▸ **SUPPLIED PASSAGE**:
=====

"Campus" Is Not Quite What Nicholas Kristof Thinks It Is

BY AARON BARLOW

When I read Nicholas Kristof’s “The Dangers of Echo Chambers on Campus” last night, I knew I would have to write in response. Drive-by commentary of this sort can’t be ignored by those of us who really are members of college communities.

Fortunately for me, John K. Wilson posted even before I had started writing, making the point that Kristof’s false equivalencies undermine his entire piece: calling someone a racist does not balance threats of violence. After all, someone might actually deserve the appellation; no one deserves violence. Given John’s excellent rebuttal, I can move on to consideration of other aspects of Kristof’s unfortunate column.

There’s an assumption in his piece that all colleges are pretty much the same, sanctuaries for the children of the upper classes while they try to work out their futures and prepare for them. Kristof writes that he fears “how insular universities have become. When students inhabit liberal bubbles, they’re not learning much about their own country.” There are somewhere around a quarter of a million students in the City University of New York (CUNY) system where I teach. I doubt there’s a single one of them who could demonstrably be accused of living in a ‘liberal bubble.’ The vast majority of American college students attend similar types of state institutions. Less than half a percent of our college students attend an Ivy League school. Not too many go to elite ‘R1’ research institutions like the University of Michigan Kristof targets, either.

Most college students, today, inhabit a ‘real world’ that Kristof only knows through his forays out of the cocoon of the American elite. Only slightly more than half of them are able to complete their degrees within six years of starting. Why? The reasons are myriad, but they include family and financial pressures that those of us with secure incomes and stable lives can hardly comprehend. Today’s students, for the most part, are tough and worldly wise. Kristof condescends to them: “To be fully educated, students should encounter not only Plato, but also Republicans.” Few of my students have encountered Plato; all of them (yes, even in New York City) deal with Republicans frequently.

Yes, it is true, as Kristof says, that only a limited range of aspects counts as “diversity” on college campuses today, but that is just as true outside and beyond the tyranny of Title IX. He writes, “Too often, we embrace diversity of all kinds except for ideological. Repeated studies have found that about 10 percent of professors in the social sciences or the humanities are Republicans.” Actually, we don’t: Ask students (and faculty) with disabilities how included they feel. And the fact of a small percentage of conservative professors in ‘the social sciences or the humanities’ has nothing to do with ostracism, for all of the claims some on the right make. The make-up reflects the nature of the profession and not any intentional bias. Business-school faculties (and those at medical schools) tend to be highly conservative. Few of us in higher education feel that we have developed a perfect system of inclusion—but it would be hard to argue (from any real knowledge of American campuses) that we don’t try.

=====

▸ **DATA LISTING**:

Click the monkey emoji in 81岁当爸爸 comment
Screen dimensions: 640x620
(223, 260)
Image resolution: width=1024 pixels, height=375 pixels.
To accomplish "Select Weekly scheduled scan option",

=====

▸ **REQUIRED ACTIONS**:
**a.** In the essay responding to Nicholas Kristof's column on campus echo chambers, what share of American college students attend an Ivy League school?
**b.** Write the next part of the essay answering Nicholas Kristof's column on campus echo chambers, starting after its final paragraph.

▸ **RESPONSES BY TASK**:
**a.** Less than half a percent.

**b.**
Kristof argues that American colleges need to make more of an effort to include conservatives on the faculty, giving a couple of cherry-picked examples of people who could be (and would be, if they so desired) on any campus in America. He says he’s against ‘affirmative action’ for conservatives, but that’s just what he then asks for: “I do think we can try harder to recruit job applicants who represent diverse views.” I suspect he has never sat on an academic hiring committee. Had he, he would know just how ridiculous his exhortation sounds. He follows that by urging that we “avoid a hostile work environment for conservatives and evangelicals.” As if there is one—except in the minds of conservatives and evangelicals who have their own particular axes to grind.

In his last paragraph, Kristof writes, “It’s ineffably sad that today ‘that’s academic’ often means ‘that’s irrelevant.’” Sanctimony aside, Kristof’s assertion isn’t even accurate. It’s not that ‘that’s academic’ means ‘that’s irrelevant’ but it means ‘that’s arguable.’ A very different thing. Argument is what we do best on campus—and we find diversity of opinion everywhere we turn, both on campus and in the rest of our lives.

Mr. Kristof: It’s not those on our college campuses who live in sanctuaries but the members of the new elites who think they can drop in on the lives of people elsewhere, be it on campus, in public housing, in a West Carolina holler, or even in a refugee camp in the Middle East, and understand in a New York minute just what is going on.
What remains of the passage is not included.